Items listed in a dataset:
────
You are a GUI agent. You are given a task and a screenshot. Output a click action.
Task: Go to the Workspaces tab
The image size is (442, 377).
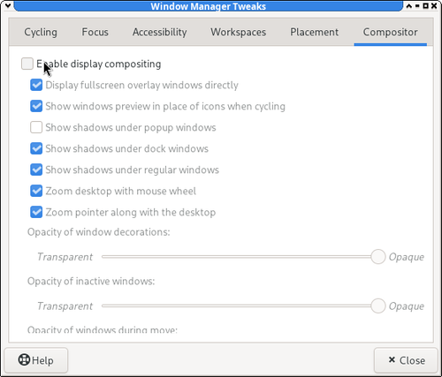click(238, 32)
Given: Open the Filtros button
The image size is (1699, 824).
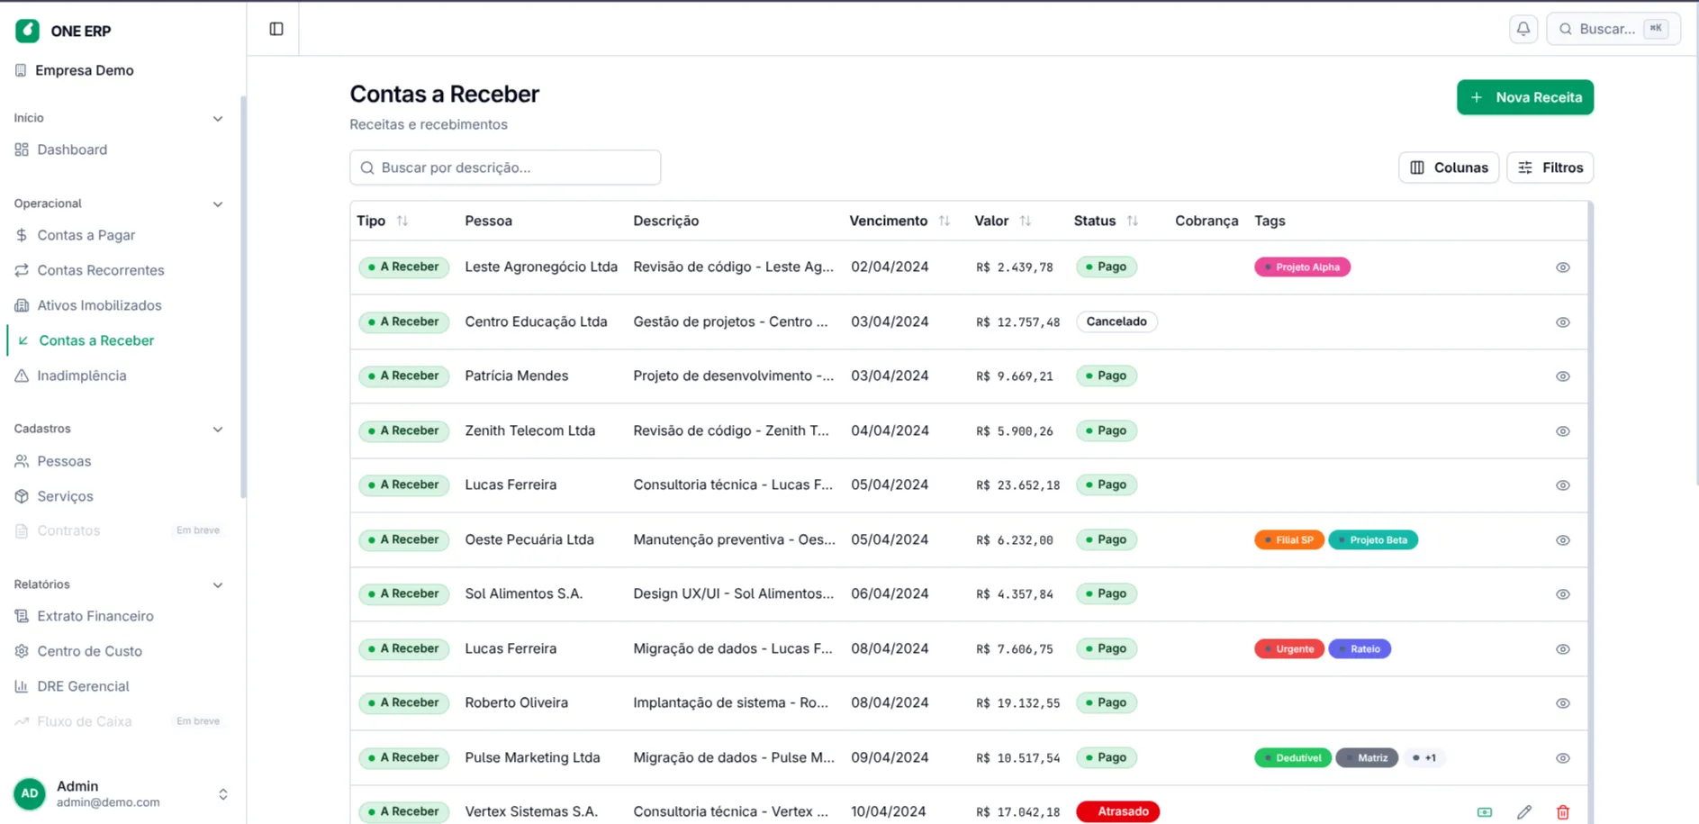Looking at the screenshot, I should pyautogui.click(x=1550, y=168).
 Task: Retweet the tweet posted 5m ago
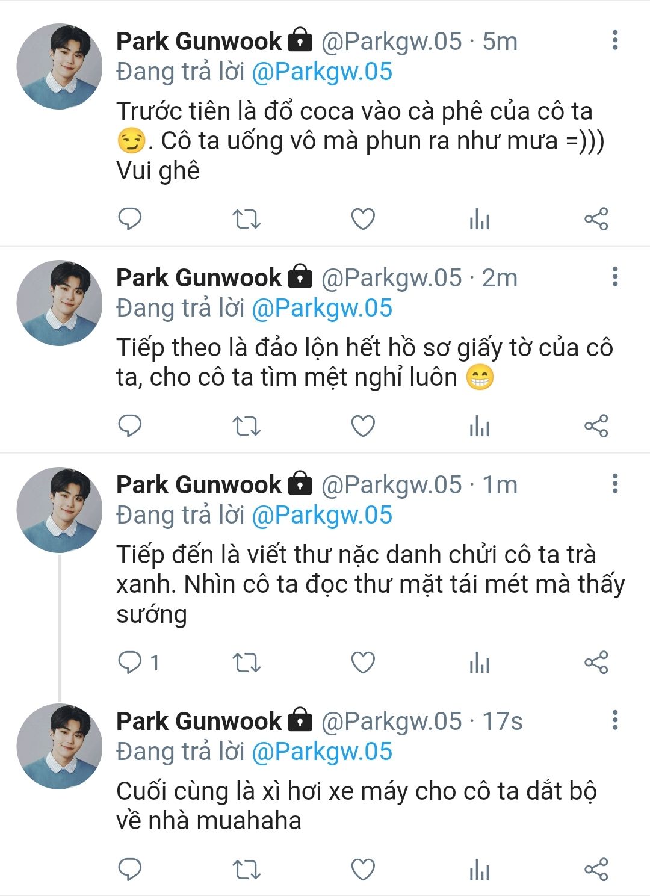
────
# Action item:
Repeat every entry above exactly; images stay out of the copy.

# Solution:
You are a GUI agent. You are given a task and a screenshot. Output a click action.
Task: Go to the Workspaces tab
The image size is (442, 377).
click(238, 32)
Given: Open the Filtros button
The image size is (1699, 824).
Looking at the screenshot, I should pyautogui.click(x=1550, y=168).
 Task: Retweet the tweet posted 5m ago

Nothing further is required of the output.